Entre esses estão a fadiga persistente, a febre inexplicada, os suores noturnos intensos, a perda de peso não intencional e o aumento de gânglios linfáticos no pescoço, axilas ou virilhas. Também pode surgir inchaço abdominal, pelo aumento do baço ou fígado, infeções frequentes ou graves, hematomas ou hemorragias fáceis, anemia , que se manifesta em tonturas, palpitações e palidez, bem como dores ósseas ou articulares persistentes.
Muitos destes sinais são desvalorizados. Dores nas costas e dificuldades de concentração, por exemplo, costumam ser atribuídas a cansaço ou ao ritmo acelerado de vida. Contudo, quando surgem de forma persistente ou associadas a outros sintomas, podem indicar a presença de um mieloma múltiplo. Já a perda de peso ou os suores noturnos são, muitas vezes, vistos como alterações hormonais ou períodos de maior agitação, mas podem sinalizar um linfoma.

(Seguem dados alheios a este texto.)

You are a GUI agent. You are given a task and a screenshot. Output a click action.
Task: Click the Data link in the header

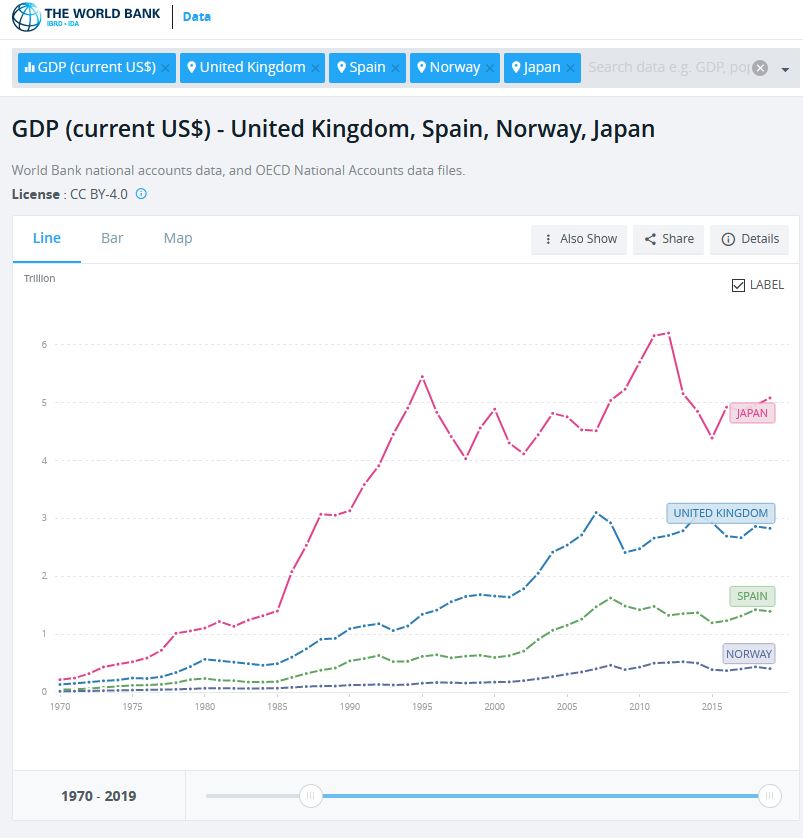click(x=197, y=17)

O mesmo acontece com dores de garganta recorrentes ou o aparecimento de nódoas negras sem causa aparente, que podem estar ligados a uma leucemia.

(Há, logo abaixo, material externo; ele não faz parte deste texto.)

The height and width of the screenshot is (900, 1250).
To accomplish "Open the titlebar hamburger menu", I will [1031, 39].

Dados recentes do Global Patient Survey 2024, da Lymphoma Coalition, reforçam a importância de não ignorar estes sinais: antes do diagnóstico, 40% dos doentes reportam gânglios aumentados, 36% fadiga persistente e 27% suores noturnos. Estes números demonstram que, muitas vezes, os sintomas estão lá, mas não são valorizados, revela a nota de imprensa.

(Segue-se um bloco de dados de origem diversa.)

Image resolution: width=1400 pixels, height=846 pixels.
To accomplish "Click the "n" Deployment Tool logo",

"Cuidar da saúde passa também por estar atento a sinais que se prolongam no tempo e não se deve adiar uma consulta médica perante sintomas persistentes”, avisa Isabel Barbosa, presidente da Direção da APLL. Acrescenta que o "diagnóstico precoce continua a ser a melhor forma de aumentar as hipóteses de sucesso no tratamento e de preservar a qualidade de vida”.
Em Portugal, segundo os dados citados no comunicado enviado às redações, em 2020 foram diagnosticados no país cerca de 60 mil novos casos de cancro, dos quais aproximadamente 4.700 correspondiam a cancros do sangue ou do sistema linfático.